The step of performing ion exchange is performed in an atmosphere having a dew point temperature of 20 ℃ or higher. The dew point is preferably 30 ℃ or higher, more preferably 40 ℃ or higher, still more preferably 50 ℃ or higher, and still more preferably 60 ℃ or higher. The upper limit is preferably set to a temperature of the inorganic salt (molten salt) that undergoes ion exchange or lower.

The dew point temperature (hereinafter, may be simply referred to as "dew point") may be at least in the vicinity of the interface of the molten salt within the above range, and the vicinity of the interface is an atmosphere in a region of 200mm or less from the interface of the molten salt. The dew point may be measured by a Vaisala DRYCAP (registered trademark) DMT346 dew point transmitter. The dew point in the present specification is a value considered to be a value at which an equilibrium is established between the molten salt and the atmosphere in the vicinity of the interface between the molten salt and the molten salt.

The dew point can be achieved by introducing water vapor into the molten salt and/or into the atmosphere in the vicinity of the interface of the molten salt before and/or simultaneously with the step of performing ion exchange. For example, by adding a steam supply unit to the molten salt tank, steam can be introduced into the molten salt and/or the atmosphere near the interface of the molten salt.

That is, the water vapor itself supplied from the water vapor supply unit, or the gas containing water vapor and water (liquid) may be directly blown into the molten salt, or the water vapor or the gas containing water vapor may be introduced into the upper space of the molten salt. In addition, water (liquid) itself may be added dropwise to the molten salt in a range where water vapor explosion does not occur.

When water vapor, a gas containing water vapor, or water (liquid) (hereinafter, may be simply referred to as "water vapor or the like") is introduced, the molten salt may be stirred or not stirred, but stirring is preferably performed in view of shortening the time until equilibrium is reached.

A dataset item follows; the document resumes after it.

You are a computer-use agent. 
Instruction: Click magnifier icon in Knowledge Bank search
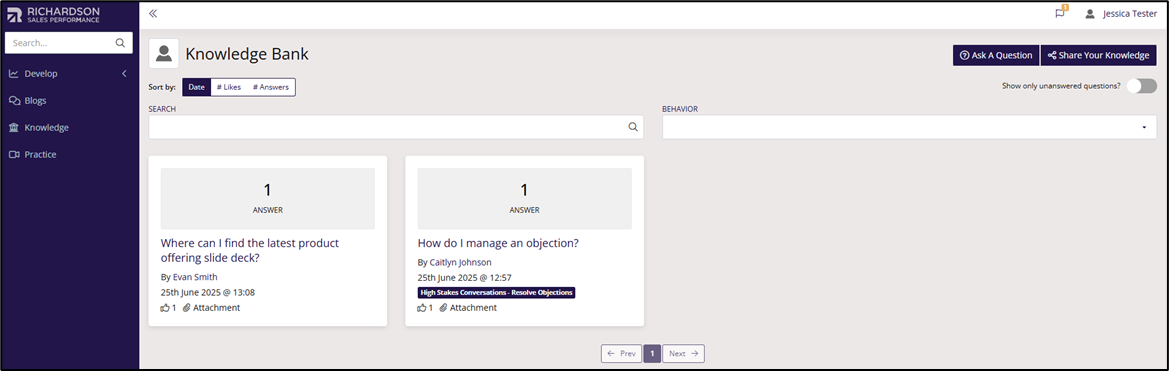(x=633, y=127)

The time from the introduction of the water vapor or the like until the equilibrium is reached differs depending on the amount of the gas or liquid to be introduced, the water vapor concentration, the introduction method, and the like, and therefore cannot be considered in a short time.

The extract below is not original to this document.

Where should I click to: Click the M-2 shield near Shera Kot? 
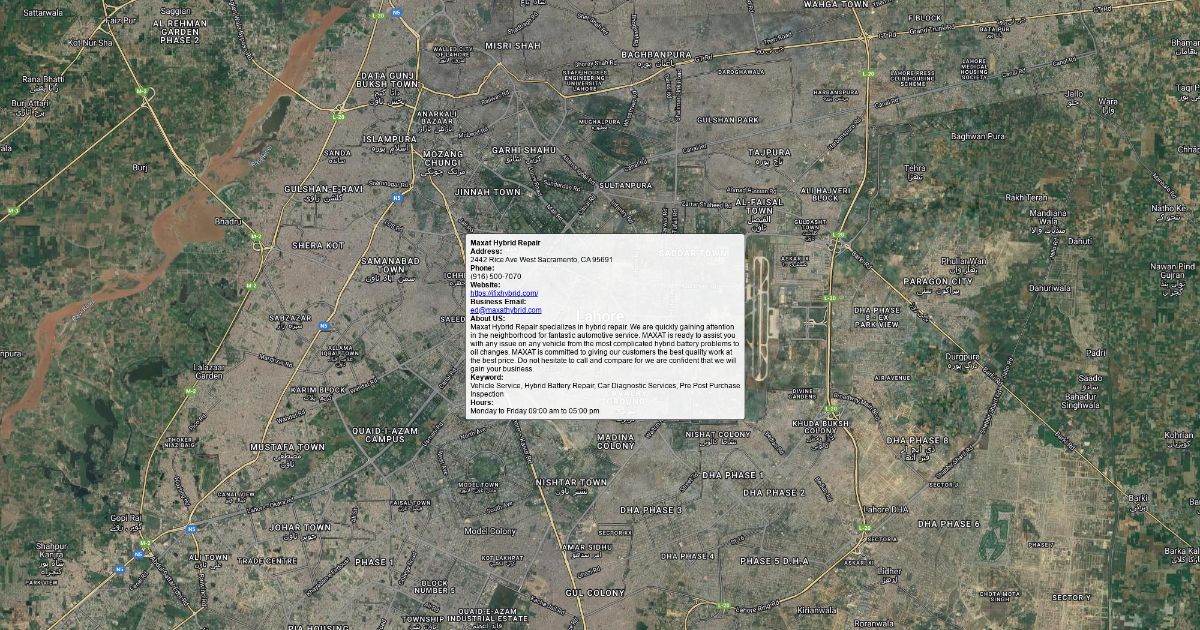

As the gas containing water vapor, a gas that does not affect the chemical strengthening treatment can be used, and for example, as shown in fig. 3, a dry gas a such as air, nitrogen, or carbon dioxide gas is introduced into heated water 24, whereby a gas B containing water vapor and having a high humidity (gas containing water vapor) can be produced.

The water 24 used as the water vapor supply source is preferably pure water such as ion exchange water, from the viewpoint of suppressing deposition of scale on pipes and the like. The water 24 is heated by, for example, a water bath using a water tank 25. Further, the water 24 itself may be heated by, for example, a boiler or the like to generate steam.

More specifically, examples of the method of introducing the water vapor and the like include (1) introducing the gas B containing the water vapor from the water vapor supply unit into the upper space of the inorganic salt (molten salt 26), (2) introducing the gas B containing the water vapor from the bubbling unit into the inorganic salt (molten salt 26), and (3) directly introducing water (liquid) into the inorganic salt (molten salt 26). Among them, the atmosphere is preferably formed by the above (1) or (2).

As one embodiment of introducing the gas B containing water vapor into the upper space of the inorganic salt (molten salt 26), for example, there are: a method of spraying the water vapor or the like supplied from the water vapor supply unit onto the upper part of the inorganic salt or the vicinity of the interface of the inorganic salt by a sprayer. It is preferable to introduce water vapor or the like by a sprayer because the water vapor concentration in the upper space of the inorganic salt can be easily controlled to be substantially uniform.

The steam supply unit, the bubbling unit, the introduction unit for introducing water (liquid), and the atomizer-matching device may be appropriately provided, and are not particularly limited. Specifically, the number of the sprayers may be single or plural. In particular, when the molten salt tank is a large tank, the water vapor concentration in the upper space of the inorganic salt can be easily controlled to be substantially uniform by spraying water vapor or the like with a plurality of sprayers.

In the presence of water vapourWhen the gas is introduced into the upper space of the molten salt, the gas is introduced per 1cm³The amount of water vapor supplied to the gas introduced in (2) is preferably 0.01 mg/min or more, more preferably 0.02 mg/min or more. When water (liquid) is directly introduced into the molten salt, the amount of water per 1cm³The flow rate of water introduced in (2) is preferably 0.01 mg/min or more, more preferably 0.02 mg/min or more.

In the case of blowing a gas containing water vapor directly into an inorganic salt (into a molten salt), per 1cm³The amount of water vapor supplied to the gas introduced in (2) is preferably 0.01 mg/min or more, more preferably 0.02 mg/min or more.

The reason why the surface strength of the chemically strengthened glass obtained by performing the ion exchange step in the molten salt having a large amount of water vapor (water content) is higher is considered as follows.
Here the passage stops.